O que você estaria disposto a fazer por dinheiro? Talvez sua resposta seja: “depende do que vou precisar fazer”, ou quem sabe “de quanto dinheiro estamos falando?”. Mas e se você não soubesse de antemão nem o valor, e nem a tarefa? Será que ainda estaria disposto a aceitar uma proposta como essa? E se a proposta incluísse uma regra implícita de que uma vez que você aceitou, não pode mais voltar atrás? Parece arriscado demais, talvez perigoso demais… Mas e se o dinheiro fosse o suficiente para salvar a vida de quem você ama? Quanto vale sua honestidade? Será que todos nós temos um preço?
Tudo começou com uma pequena mentira, se é que mentiras podem ser mensuradas. Mas pareceu tão simples escutar uma mensagem destinada a outra pessoa, pareceu tão simples dizer que era amiga de alguém que ela viu apenas uma vez, pareceu tão simples sentar em frente ao computador e responder uma pesquisa sobre lealdade. Afinal pesquisas possuem fins acadêmicos e de quebra Jéssica Farris ainda vai ganhar uma grana extra. Os pais possuem uma dívida financeira que envolve a residência da família, e ela, possui uma dívida moral com os pais e a irmã, dívida essa que não poderá ser paga nunca. Cada gorjeta extra vai direto para o tratamento da irmã Becky. O dinheiro do experimento desenvolvido pela equipe de psicologia veio em ótima hora e bastou uma ou outra inverdade para participar.
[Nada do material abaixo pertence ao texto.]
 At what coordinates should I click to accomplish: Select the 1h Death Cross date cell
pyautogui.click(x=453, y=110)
O estudo não deveria ter uma participante 52, mas Jéssica Farris era interessante demais para ser descartada. Ela mentiu, e a pessoa do outro lado da tela sabe disso. Além dessa primeira atitude, que outras desonestidades a participante 52 já cometeu, e o principal, o que mais ela poderia fazer motivada por sua ambição financeira? Apesar de ter mentido para chegar até ali, respondeu com sinceridade cada pergunta que apareceu no visor do computador e com isso se desnudou para um desconhecido. Contou segredos íntimos. Deu para seu algoz a arma necessária para prendê-lo em uma planejada teia de experimentos. Mas Jéssica ainda não sabe disso. Ela é como um rato que está perto demais da ratoeira, e que olha apaixonadamente para o pedaço de queijo na armadilha mortal. Shields finalmente tem o que precisa para por seu plano em prática, resta saber se Jéssica irá cooperar, ou se precisará ser persuadida.
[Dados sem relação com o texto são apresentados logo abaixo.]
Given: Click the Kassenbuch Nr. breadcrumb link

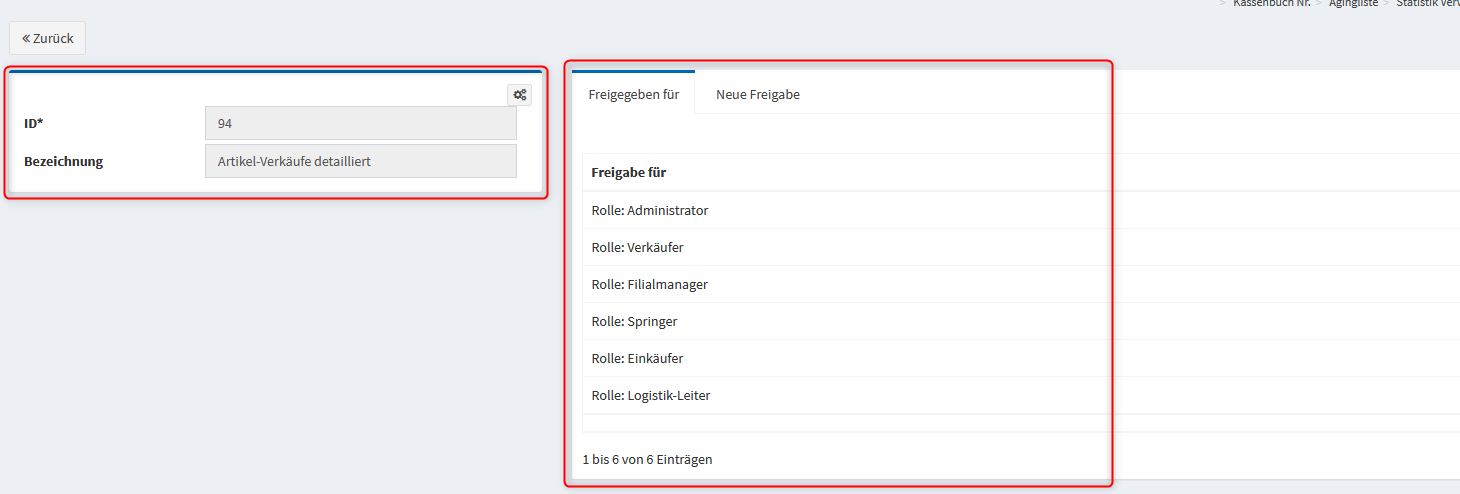Looking at the screenshot, I should click(1271, 4).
Eu escolhi esse livro dentre os lançamentos da Faro Editorial devido ao título e a premissa inicial que se lê logo na capa “o lado mais cruel aparece quando estamos nas sombras”. Isso me pareceu mais uma frase de efeito produzida pelo marketing com o propósito específico de chamar a atenção dos leitores, e sinceramente, funcionou comigo. A trama é envolvente e cheia de mistérios que vão sendo revelados a cada capítulo. Gostei de como a tensão foi construída, pouco a pouco, sem que o leitor perceba de fato. É um dia comum para a protagonista, um dia que pode mudar sua vida para sempre, mas ela não sabe disso. E quem saberia? E então num determinado ponto da trama ela e o leitor pensam: “o que está acontecendo aqui?”.
Conheça A Mulher Entre Nós, outro livro das autoras
É um choque perceber que fomos envolvidos em uma perigosa trama de mentiras sem que isso tenha ficado evidente logo de cara. Alguns autores preferem iniciar a história já entregando o ouro, é tiro e porrada pra todo lado e você não consegue parar de ler até virar última página. Mas em “A Garota Anônima” esse recurso não foi utilizado. O desenvolvimento é lento, mas não menos interessante. Eu amo quando um autor consegue fazer um bom início, coeso, rico em detalhes, e então prender pela qualidade da escrita, e não apenas por uma técnica literária já utilizada em tantas obras.
As autoras nos entregam personagens complexos e bem construídos. Os narradores são verdadeiros antagonistas e é difícil decifrar quem é a vítima e quem é o algoz. Quem de fato é a garota anônima que dá nome ao livro? Quais são suas verdadeiras intenções e motivações? Somos conduzidos com maestria pelas autoras. Entramos na mente de Jéssica, vemos seus medos, sonhos e segredos. Acompanhamos sua trajetória cheia de mentiras que se tornam mais perigosas a cada virar de página, e então conhecemos Shields e sua percepção metódica e calculista da vida e de tudo mais ao seu redor. Será que suas atitudes totalmente controladas são indícios de uma pessoa inofensiva ou existe algo mais por trás dessas emoções tão contidas? A narrativa diferencia e pontua perfeitamente cada um desses opostos. Jéssica nos conta sua história em primeira pessoa, sua narrativa é linear, confiável e dinâmica. Quando a fala é de Shields, as autoras ousaram brincar com um texto subjetivo. A peculiaridade do personagem fica aparente em seu relato desprovido de emoção, bastante técnico e permeado pela frieza. A narrativa é em segunda pessoa e Shields nos conta uma história que não é sua e, portanto, não é tão confiável.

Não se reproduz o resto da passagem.